[Pixel coordinate grounding data]
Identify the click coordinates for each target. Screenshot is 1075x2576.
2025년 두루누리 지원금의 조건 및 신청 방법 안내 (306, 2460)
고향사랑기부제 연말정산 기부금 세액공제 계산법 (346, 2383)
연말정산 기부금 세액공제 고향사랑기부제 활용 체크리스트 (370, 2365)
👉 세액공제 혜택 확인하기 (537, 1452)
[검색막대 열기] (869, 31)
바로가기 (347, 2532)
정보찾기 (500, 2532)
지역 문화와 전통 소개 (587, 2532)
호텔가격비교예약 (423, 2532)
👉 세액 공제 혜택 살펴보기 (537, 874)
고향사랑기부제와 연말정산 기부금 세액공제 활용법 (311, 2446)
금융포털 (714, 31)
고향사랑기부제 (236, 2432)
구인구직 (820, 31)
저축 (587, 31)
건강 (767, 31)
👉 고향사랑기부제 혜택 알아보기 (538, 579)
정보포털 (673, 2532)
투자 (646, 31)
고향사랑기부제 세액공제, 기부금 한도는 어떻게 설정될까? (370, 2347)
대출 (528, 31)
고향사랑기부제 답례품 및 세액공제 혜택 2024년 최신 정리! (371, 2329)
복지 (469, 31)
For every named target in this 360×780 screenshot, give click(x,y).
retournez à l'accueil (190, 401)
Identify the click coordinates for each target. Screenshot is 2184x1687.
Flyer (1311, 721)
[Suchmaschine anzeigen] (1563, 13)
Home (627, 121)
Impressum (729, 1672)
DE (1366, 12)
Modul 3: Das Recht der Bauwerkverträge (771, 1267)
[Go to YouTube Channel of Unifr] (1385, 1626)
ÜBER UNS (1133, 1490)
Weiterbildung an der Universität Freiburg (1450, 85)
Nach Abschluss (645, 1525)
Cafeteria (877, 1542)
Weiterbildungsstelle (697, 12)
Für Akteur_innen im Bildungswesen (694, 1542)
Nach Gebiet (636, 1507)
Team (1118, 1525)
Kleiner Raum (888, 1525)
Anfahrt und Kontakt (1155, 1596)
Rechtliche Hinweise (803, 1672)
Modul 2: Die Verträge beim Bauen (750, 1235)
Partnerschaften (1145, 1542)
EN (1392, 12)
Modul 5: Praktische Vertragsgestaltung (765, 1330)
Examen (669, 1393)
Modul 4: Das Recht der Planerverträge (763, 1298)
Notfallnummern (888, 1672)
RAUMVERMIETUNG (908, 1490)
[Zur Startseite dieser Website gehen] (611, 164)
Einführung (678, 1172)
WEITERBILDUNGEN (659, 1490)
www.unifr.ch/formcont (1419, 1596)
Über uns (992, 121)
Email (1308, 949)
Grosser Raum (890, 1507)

Aim of the exercise
Copy every record exactly as presented.

Solution for this problem
Identify the click coordinates for each target. Screenshot is 1075x2576.
2025년 두루누리 지원금의 조건 및 신청 방법 안내 (306, 2460)
고향사랑기부제 연말정산 기부금 세액공제 계산법 (346, 2383)
연말정산 기부금 세액공제 고향사랑기부제 활용 체크리스트 (370, 2365)
👉 세액공제 혜택 확인하기 (537, 1452)
[검색막대 열기] (869, 31)
바로가기 (347, 2532)
정보찾기 (500, 2532)
지역 문화와 전통 소개 (587, 2532)
호텔가격비교예약 (423, 2532)
👉 세액 공제 혜택 살펴보기 (537, 874)
고향사랑기부제와 연말정산 기부금 세액공제 활용법 (311, 2446)
금융포털 (714, 31)
고향사랑기부제 (236, 2432)
구인구직 (820, 31)
저축 (587, 31)
건강 (767, 31)
👉 고향사랑기부제 혜택 알아보기 (538, 579)
정보포털 (673, 2532)
투자 (646, 31)
고향사랑기부제 세액공제, 기부금 한도는 어떻게 설정될까? (370, 2347)
대출 (528, 31)
고향사랑기부제 답례품 및 세액공제 혜택 2024년 최신 정리! (371, 2329)
복지 (469, 31)
For every named target in this 360×780 screenshot, give click(x,y).
retournez à l'accueil (190, 401)
Identify the click coordinates for each target. Screenshot is 2184x1687.
Flyer (1311, 721)
[Suchmaschine anzeigen] (1563, 13)
Home (627, 121)
Impressum (729, 1672)
DE (1366, 12)
Modul 3: Das Recht der Bauwerkverträge (771, 1267)
[Go to YouTube Channel of Unifr] (1385, 1626)
ÜBER UNS (1133, 1490)
Weiterbildung an der Universität Freiburg (1450, 85)
Nach Abschluss (645, 1525)
Cafeteria (877, 1542)
Weiterbildungsstelle (697, 12)
Für Akteur_innen im Bildungswesen (694, 1542)
Nach Gebiet (636, 1507)
Team (1118, 1525)
Kleiner Raum (888, 1525)
Anfahrt und Kontakt (1155, 1596)
Rechtliche Hinweise (803, 1672)
Modul 2: Die Verträge beim Bauen (750, 1235)
Partnerschaften (1145, 1542)
EN (1392, 12)
Modul 5: Praktische Vertragsgestaltung (765, 1330)
Examen (669, 1393)
Modul 4: Das Recht der Planerverträge (763, 1298)
Notfallnummern (888, 1672)
RAUMVERMIETUNG (908, 1490)
[Zur Startseite dieser Website gehen] (611, 164)
Einführung (678, 1172)
WEITERBILDUNGEN (659, 1490)
www.unifr.ch/formcont (1419, 1596)
Über uns (992, 121)
Email (1308, 949)
Grosser Raum (890, 1507)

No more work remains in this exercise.